Nous vous l’annoncions il y a quelques mois, maPlatine.com est un partenaire officiel de l’Opéra de Rennes, lieu incontournable de la capitale bretonne ! Nous avons eu la chance de pouvoir rencontrer Rozenn, la directrice de l’Opéra de Rennes. Elle a eu la gentillesse de répondre à quelques questions.

 

– Vous avez pris la direction par intérim de l’Opéra de Rennes au début de l’année 2018. Pouvez-vous nous en dire plus sur votre parcours au sein de l’Opéra de Rennes ?

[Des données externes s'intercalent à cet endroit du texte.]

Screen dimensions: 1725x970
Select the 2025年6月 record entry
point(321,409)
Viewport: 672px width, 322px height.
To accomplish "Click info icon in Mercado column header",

Je suis arrivée à l’Opéra de Rennes en 1996 comme Chargée de relations publiques et de communication. Ce poste n’existait pas à l’époque et tout était à construire, notamment la conquête d’un public lyrique à Rennes car l’opéra en tant que tel n’existait que depuis 3 ans. Le premier projet que j’ai initié fut la création du service « pédagogique » visant à ouvrir l’opéra aux scolaires, service qui s’est élargi au fil du temps en touchant des publics de plus en plus diversifiés.

Mes missions ont également évolué au fil des saisons car j’ai été successivement responsable du développement, puis secrétaire générale, poste transversal qui permet de coordonner l’ensemble des missions de communication et de développement des publics, avec une dimension numérique et innovante très importantes à Rennes.

Depuis le début de l’année, j’ai effectivement pris la direction de l’Opéra de Rennes par intérim. Une étude sur un rapprochement entre l’Opéra de Rennes et Angers-Nantes Opéra était encore en cours, sachant que l’ancien directeur de Rennes a été nommé au 1er Janvier 2018 directeur à Nantes. La ville de Rennes souhaitait valider les modalités de ce rapprochement avant de nommer un nouveau directeur à Rennes. Il a été acté depuis, que la coopération entre les trois maisons s’appuiera sur une mutualisation de la production et de la diffusion lyriques. Nous attendons aujourd’hui la nomination du nouveau directeur(rice) de l’Opéra de Rennes (ndlr : depuis la réalisation de cette interview, Matthieu Rietzler a été nommé nouveau directeur de l’Opéra de Rennes et prendra ses fonctions à partir de la saison 2018/2019).

 

– Avez-vous toujours voulu travailler dans le domaine culturel et musical ?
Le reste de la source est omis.